New LWF member: Augustinian Lutheran Church of Guatemala
“We enjoy sharing God’s good news”
(LWI) - As a small church comprising predominantly indigenous people, the Augustinian Lutheran Church of Guatemala (ILAG) values its focus on education, peace and justice, because these are relevant issues for many marginalized groups in the country. It is a simple but solid foundational basis for the church’s ministry, says ILAG president Rev. Karen Castillo Echeverría.
“Education liberates people. Our ministry is based on education. When people learn about their human rights, the Bible, God and his grace, they change. People grow first to know God as mercy and not as a God who punishes people,” she explains.
“We enjoy sharing God’s good news, sharing a God of peace, love and mercy in a country that by tradition has a God of punishment and revenge,” says Castillo. “We show there is a God who is within us not in heaven, a God of peace and justice.”
Most of ILAG’s 18 congregations are made up of Kekchi ethnic people or other ethnic groups, or are people who returned to Guatemala after the 36-year civil war. When the war ended in 1996, the Lutheran church accompanied returnees to places assigned by the government. In 1998, mission work began in La Esmeralda Dolores, in Petén, with 14 other churches emerging soon after.
In addition to cultural and linguistic differences, the challenge of integrating those who had fled the civil war compounds ILAG’s work. For example, those who sought refuge in Mexico largely lost their Guatemalan identity, and upon return home, they were not taught how to survive. “Guatemala lived in conflict for 36 years before peace accords were signed. Was that the end? No, it wasn’t. Peace needs to be built, nobody taught us how to live in peace,” Castillo adds.
LWF membership brings visibility
At its 2018 meeting, the LWF Council accepted the church as a new member of the global communion, which brings with it recognition of its status as a Lutheran church, Castillo recalls.
At 3,000 members, ILAG is a small church in a country of 17 million, making it difficult to be visible. “Plus, we have no resources and our people are not well educated. Adding our work with indigenous people, adding our work for women, it’s like digging a deep hole.”
“To be part of something bigger reinforces our Lutheran identity, especially in indigenous communities that are far away.

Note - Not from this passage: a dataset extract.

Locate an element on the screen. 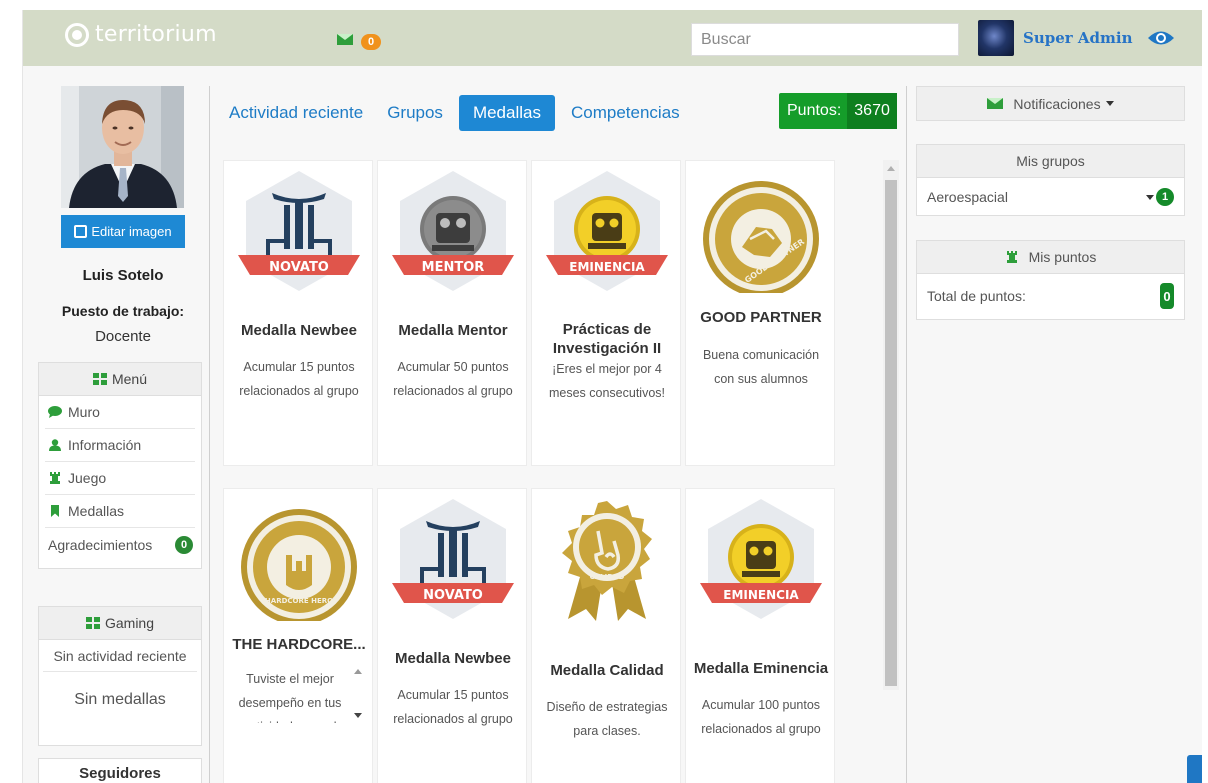 Image resolution: width=1208 pixels, height=783 pixels. medal-description: Diseño de estrategias para clases. is located at coordinates (607, 719).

It acknowledges the service of the church in God's mission for over 29 years and gives the church presence and greater credibility before the government and the rest of society.”
To be part of something bigger reinforces our Lutheran identity, especially in indigenous communities that are far away. It acknowledges the service of the church in God's mission for over 29 years and gives the church presence and greater credibility before the government and the rest of society.

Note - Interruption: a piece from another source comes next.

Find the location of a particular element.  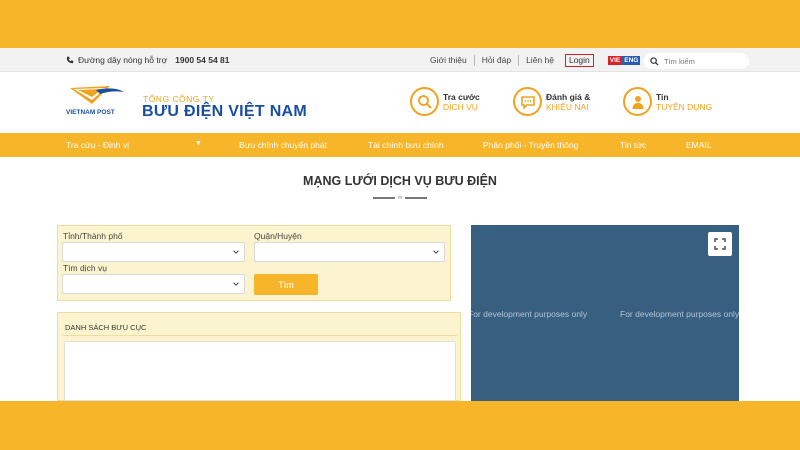

list-divider is located at coordinates (260, 336).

The church has had to defend itself against accusations from other denominations that the Lutheran church simply does not exist because Lutheranism is not well-known in Guatemala. Lack of recognition is compounded by the fact that the church president is a woman. Female pastors are uncommon in Guatemala.
“Now our presence is visible in a society where people who are any mix of indigenous, poor, uneducated and marginalized are invisible. Our position about it is to be kind, not fight back, just show love and be kind.”
Strong focus on education
ILAG began its pastoral and social work with people living in marginal suburbs of Guatemala City. A strong focus on education runs through all its ministries.

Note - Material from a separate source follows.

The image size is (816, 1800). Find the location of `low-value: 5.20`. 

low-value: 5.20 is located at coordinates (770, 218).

“We enjoy teaching. Through communicating and facilitating, people can discover they can reach God by themselves, that they are worthy,” Castillo says.
In 1993 the church founded a primary school in the city’s La Isla neighborhood. Three years later, it opened a second school in El Mirador Boca del Monte for children aged four to 15.
Other major areas of ministry are leadership development, work with women, primary health promotion and volunteer health workers, Sunday school and elementary school, musical training and developing relationships with synods and individual churches. At the church’s Milagro center, young indigenous women learn skills to ensure they can be self-sufficient and not need to marry young.
With pastoral work growing in rural areas among indigenous youth and young families, ILAG enhances the ability of the indigenous Maya-Kekchi to rediscover faith. The Lutheran church has empowered young leaders, especially Maya-Kekchi native language speakers in different activities.